## DATASET RECORDS
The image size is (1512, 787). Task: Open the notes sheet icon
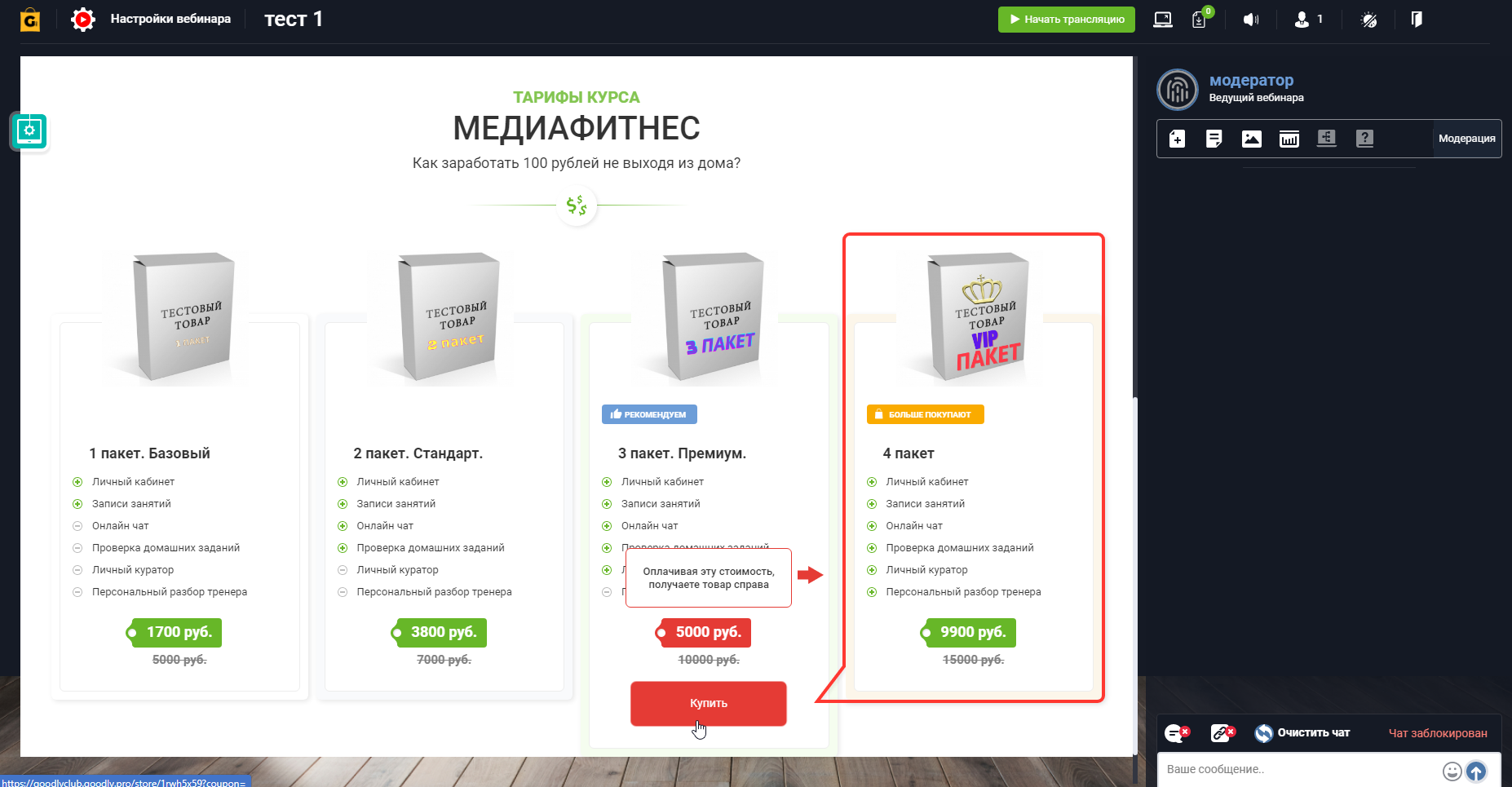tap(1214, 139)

...

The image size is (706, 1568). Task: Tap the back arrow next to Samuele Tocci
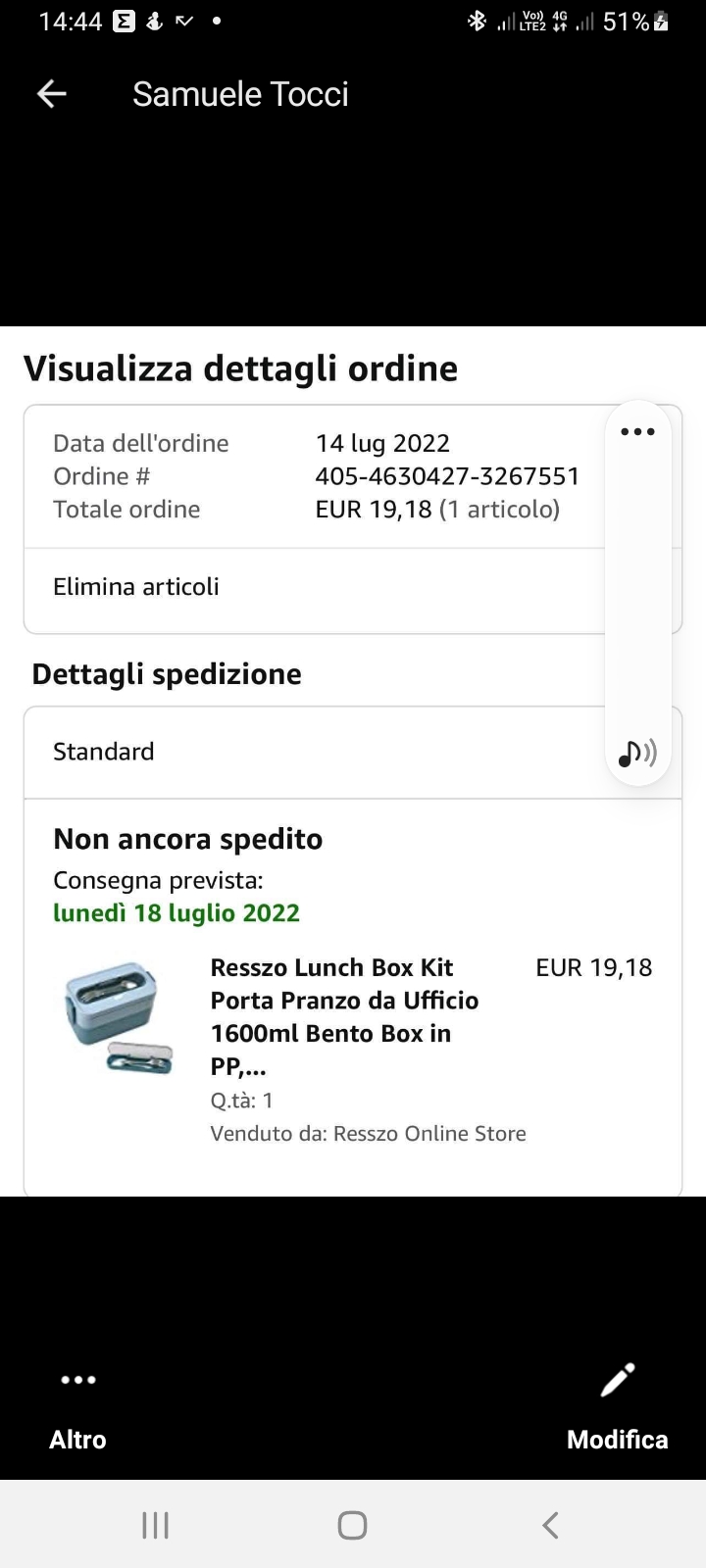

* * *

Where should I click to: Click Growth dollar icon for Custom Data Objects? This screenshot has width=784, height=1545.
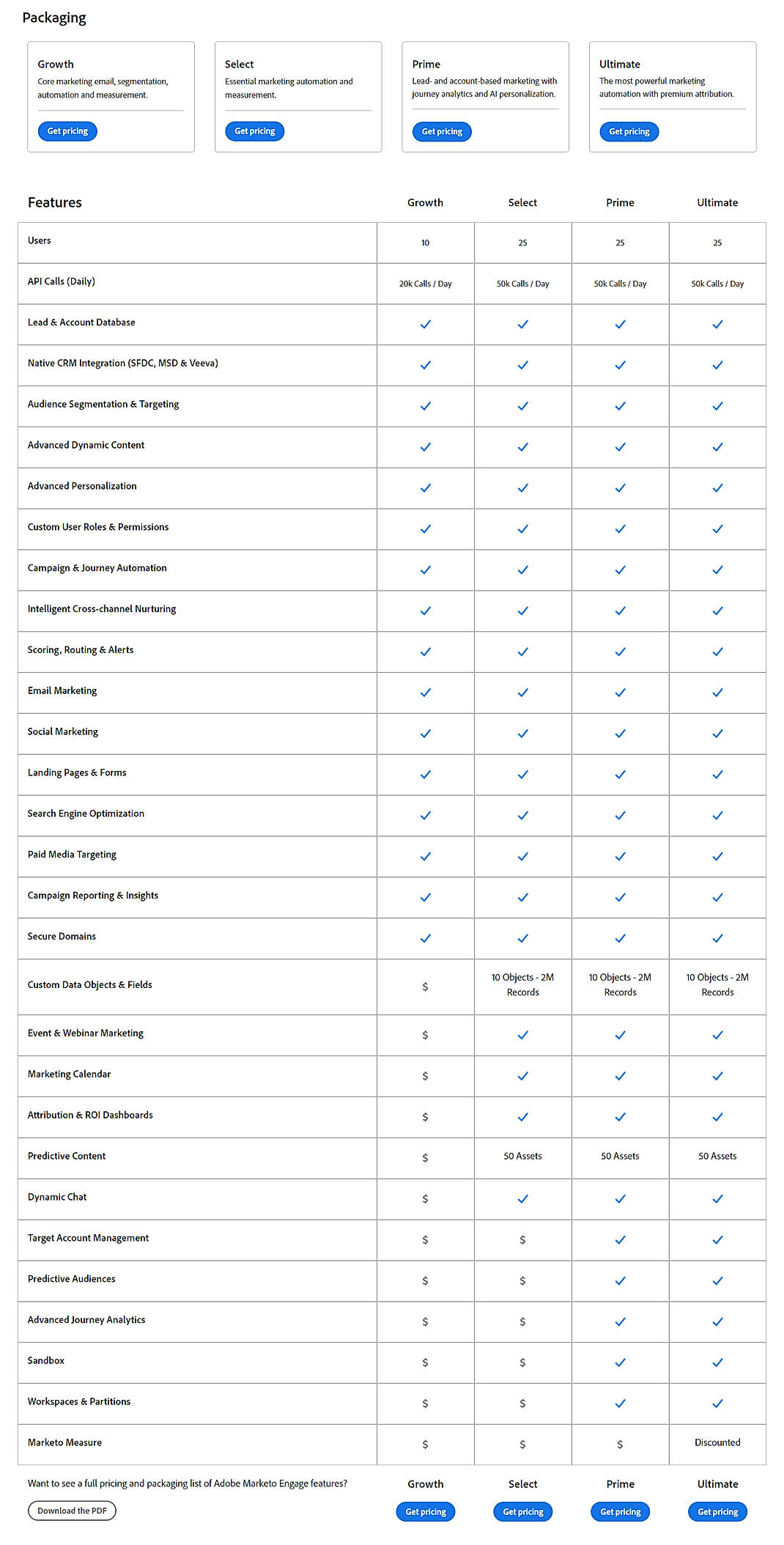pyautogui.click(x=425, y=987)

## EXERCISE REQUIREMENTS
Select and copy every line in the items above that contains the word "Task".

## OUTPUT OF THE EXERCISE
The image size is (1512, 787). Task: Open the notes sheet icon
The image size is (706, 1568). Task: Tap the back arrow next to Samuele Tocci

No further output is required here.